Por fim, se ainda resta alguma dúvida sobre as qualidades do historiador Antônio Francisco, vale citar somente um dos inúmeros trechos em que a veia literária irrompe com força no seu relato e faz a história parecer romance, como na abertura do capítulo 10, ao descrever a tradição dos ferreiros naquela região: “Homens grandes de pele branca demais! O sol quente, inclemente, os tingia de manchas que depois se transformaram em feridas que não saravam mais. Eles nasceram e viveram aqui por acidente. Seus genes estavam programados para o sol ameno da Europa desde as gerações anteriores. Homens fortes, artistas do ferro! Toda uma raça dedicada à forja, fazendo foices, armas de fogo, pontas afiadas de flechas para os índios amigos, enxadas, armadores de rede e rodas de carro.”
De fato, o longo fôlego do escritor Antônio Francisco descende dos foles dos ferreiros ancestrais dos Saracuras. São farinha do mesmo saco, quer dizer, tabaréus da mesma linhagem.

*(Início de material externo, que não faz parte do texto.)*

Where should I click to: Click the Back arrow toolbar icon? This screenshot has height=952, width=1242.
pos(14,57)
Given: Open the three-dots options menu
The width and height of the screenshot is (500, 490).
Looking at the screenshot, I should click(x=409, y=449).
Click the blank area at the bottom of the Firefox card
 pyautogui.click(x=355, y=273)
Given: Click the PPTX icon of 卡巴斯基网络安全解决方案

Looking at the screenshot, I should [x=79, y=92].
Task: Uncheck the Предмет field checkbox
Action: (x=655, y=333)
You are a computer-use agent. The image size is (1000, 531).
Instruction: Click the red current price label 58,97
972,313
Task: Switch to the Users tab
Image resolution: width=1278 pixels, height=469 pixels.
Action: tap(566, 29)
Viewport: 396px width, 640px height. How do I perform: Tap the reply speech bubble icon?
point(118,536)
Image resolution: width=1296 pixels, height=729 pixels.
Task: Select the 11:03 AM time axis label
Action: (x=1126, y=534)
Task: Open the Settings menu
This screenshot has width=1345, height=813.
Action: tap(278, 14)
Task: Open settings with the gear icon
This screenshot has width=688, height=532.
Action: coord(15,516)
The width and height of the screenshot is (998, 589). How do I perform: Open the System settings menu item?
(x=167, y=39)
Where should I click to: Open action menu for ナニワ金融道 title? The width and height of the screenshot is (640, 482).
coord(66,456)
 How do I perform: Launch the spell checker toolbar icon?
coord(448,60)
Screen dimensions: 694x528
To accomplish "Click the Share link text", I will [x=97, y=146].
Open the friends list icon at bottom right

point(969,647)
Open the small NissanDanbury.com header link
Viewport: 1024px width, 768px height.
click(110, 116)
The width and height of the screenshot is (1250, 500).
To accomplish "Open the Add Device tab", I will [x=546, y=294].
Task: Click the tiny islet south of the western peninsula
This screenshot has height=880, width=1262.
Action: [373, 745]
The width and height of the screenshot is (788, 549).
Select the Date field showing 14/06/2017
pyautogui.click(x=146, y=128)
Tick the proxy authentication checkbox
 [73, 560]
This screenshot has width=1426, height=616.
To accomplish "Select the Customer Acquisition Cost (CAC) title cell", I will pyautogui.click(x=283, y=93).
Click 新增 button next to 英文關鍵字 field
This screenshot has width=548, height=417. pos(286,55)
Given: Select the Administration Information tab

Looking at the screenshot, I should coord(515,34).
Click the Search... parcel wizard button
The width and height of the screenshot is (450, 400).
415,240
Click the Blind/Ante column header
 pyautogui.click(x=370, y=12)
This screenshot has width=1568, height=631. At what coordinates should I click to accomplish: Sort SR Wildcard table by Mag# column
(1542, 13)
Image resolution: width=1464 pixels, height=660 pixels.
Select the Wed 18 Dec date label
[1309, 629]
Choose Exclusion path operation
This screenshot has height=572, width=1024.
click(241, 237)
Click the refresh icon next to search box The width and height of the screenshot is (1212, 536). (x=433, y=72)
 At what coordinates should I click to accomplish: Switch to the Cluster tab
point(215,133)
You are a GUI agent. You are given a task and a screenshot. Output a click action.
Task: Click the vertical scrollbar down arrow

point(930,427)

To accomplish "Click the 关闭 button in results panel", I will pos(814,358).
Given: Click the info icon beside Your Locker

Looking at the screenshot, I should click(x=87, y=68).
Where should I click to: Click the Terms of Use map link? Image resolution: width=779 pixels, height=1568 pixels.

(Publicado no Cinform, de 10 a 17/01/2010

Um comentário:

Anônimo disse...

Finalmente consigo chegar a você. Acho que sim. E dizer da minha satisfação pelo seu artigo.Obrigado!Depois do artigo (também agora no seu blog) mais gente vai confiar em ler "Os Tabaréus do Sítio Saracura".
É muito triste para o artista ver o teatro vazio, porque simplesmente as pessoas não souberam da peça ou não confiaram que ela prestasse.
Sei que a luta continua.Mas contarei agora com mais guerreiros, ou melhor, mais leitores que você conquistou. Obrigado de novo!